▶ _Given exercise 1_
In the snowmobile clothing article, rewrite the paragraph beginning "For added warmth" as a short list that keeps its main facts.

▶ _Text shown_
>>>>
In this article, the guys from Composit give useful guidelines for dressing in cold weather specifically aimed at snowmobile enthusiasts.

Snowmobile Clothing Recommendations for StayingWarm

Most of us have an intuitive understanding of staying warm: more layers of clothing mean more warmth and protection from the elements, but not everything is always as simple as it seems on the surface.

Here, you’ll find 7 vital recommendations for how to dress when you go out snowmobiling to ensure both comfort and safety.

1. Dress in Layered Clothing

For a proper understanding of laying clothing for warmth, the first thing you need to know is the different types of cold weather gear layers and the functions of each:

  • Base Layer (or underlayer): The main function of this first layer is to keep you dry by wicking the sweat off of your skin. Clothing made from polypropylene and polyester is ideal for this purpose.
  • Middle layer (or insulating layer): This layer’s main purpose is to prevent heat loss by keeping in warm air. Polyester fleece garments and synthetic-insulated jackets are your primary options.
  • Outer layer (or shell layer): This serves as an outer shell between you and the elements, such as wind, snow, and rain. Different materials for your outer layer will affect the degree of breathability and waterproofing. From most to least expensive: waterproof/breathable, water-resistant/breathable, non-waterproof/breathable, and waterproof/non-breathable shells.

For added warmth, you can stack multiple insulating layers for extremely cold weather. Even if weather forecasts are favorable, it is always a good practice to wear more layers of protective gear than you expect you’ll need. You can peel off the extra protection during warm weather, but you won’t be able to add layers you haven’t got with you.

2. Don’t Wear Cotton

Cotton absorbs moisture very well but has difficulty releasing it in cold weather. Using cotton gear in winter will lead to you trapping your sweat in the cotton fabric of your layers, saturating them with sweat, and chilling yourself.

3. Find a Good Snowmobile Suit

Snowmobile suits are your ideal outerwear choice, comprising a specially designed pair of pants and jacket. Snowmobile suits are often constructed out of waterproof materials like Goretex, Sympatex, or acrylic.

Consider investing in a high-quality snowmobile suit as higher quality, more expensive snowmobile suits made from more advanced materials will have better levels of water- and wind-proofing, as well as breathability.
<<<<
▶ _Given exercise 2_
Edit the entries from the line with "How do I perform: Switch to the 历史版本 tab?" up to and including the last line of the entries, replacing "highlighted" with "selected" and changing nothing else. Leave the pictures out of your answer.

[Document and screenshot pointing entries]
>>>>
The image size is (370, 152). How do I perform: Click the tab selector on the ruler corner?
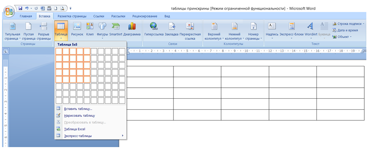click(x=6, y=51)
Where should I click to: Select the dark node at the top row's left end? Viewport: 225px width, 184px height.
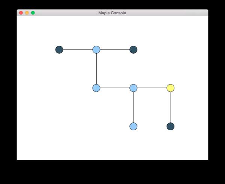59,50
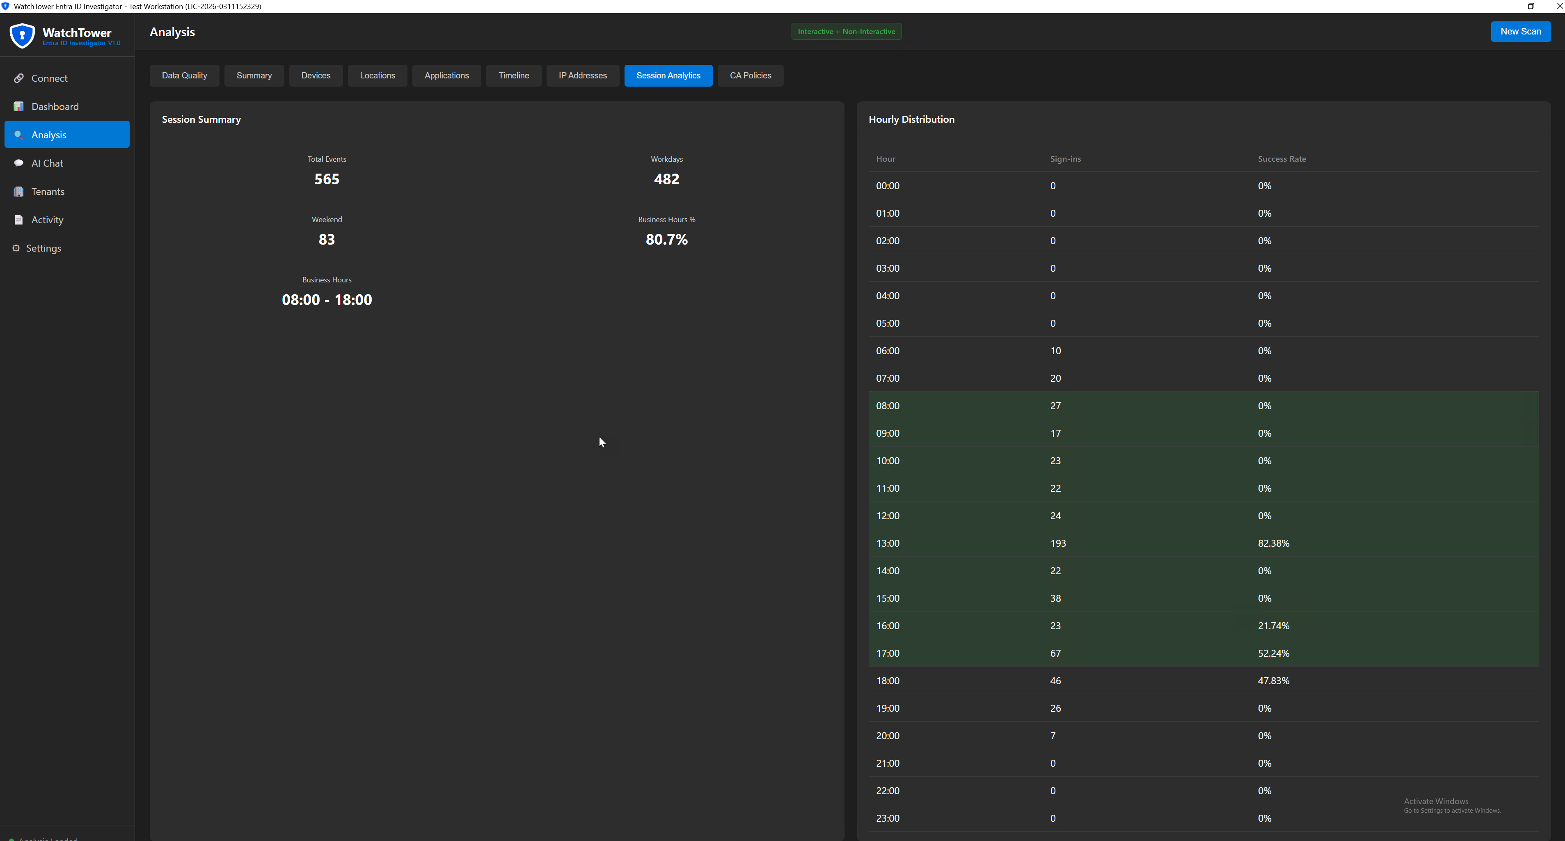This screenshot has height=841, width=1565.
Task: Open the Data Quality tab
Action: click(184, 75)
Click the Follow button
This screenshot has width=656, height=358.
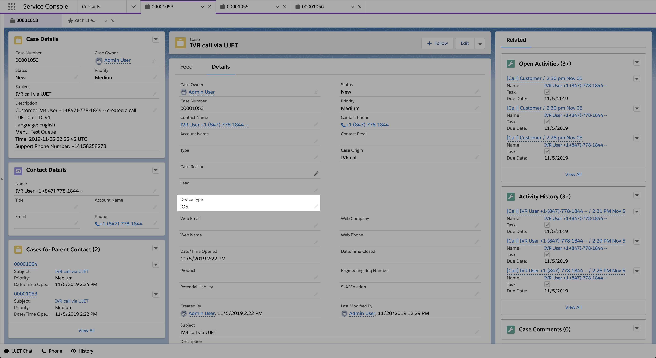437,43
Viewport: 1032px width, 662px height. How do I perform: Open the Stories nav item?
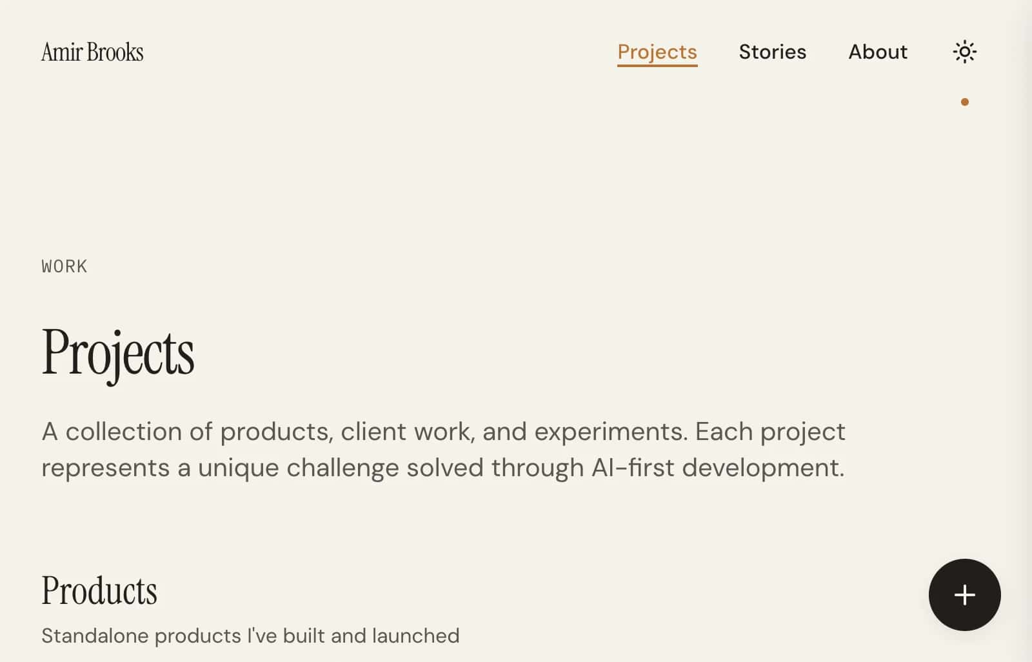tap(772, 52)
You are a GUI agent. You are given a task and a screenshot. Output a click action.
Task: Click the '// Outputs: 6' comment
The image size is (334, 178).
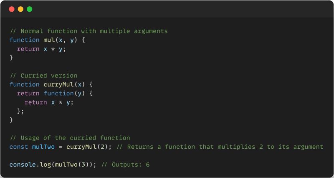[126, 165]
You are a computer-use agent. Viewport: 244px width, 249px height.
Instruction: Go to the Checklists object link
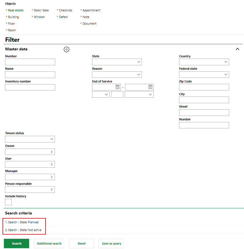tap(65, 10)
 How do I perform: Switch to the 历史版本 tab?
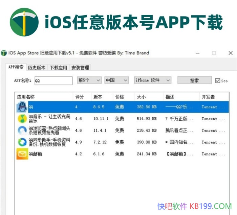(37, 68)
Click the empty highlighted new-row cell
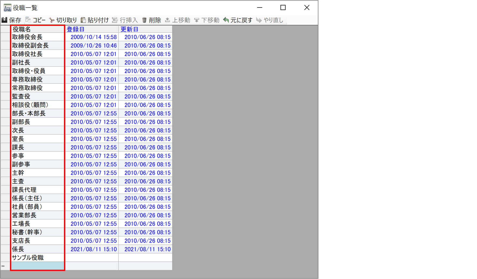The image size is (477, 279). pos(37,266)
<<<<
▶ _Expected output 1_
- In extremely cold weather, stack several insulating layers for extra warmth.
- Even with a favorable forecast, wear more layers than you expect to need.
- Extra layers can be taken off when it's warm, but layers you didn't bring can't be added.

▶ _Expected output 2_
 How do I perform: Switch to the 历史版本 tab?
(37, 68)
Click the empty selected new-row cell
The image size is (477, 279). pos(37,266)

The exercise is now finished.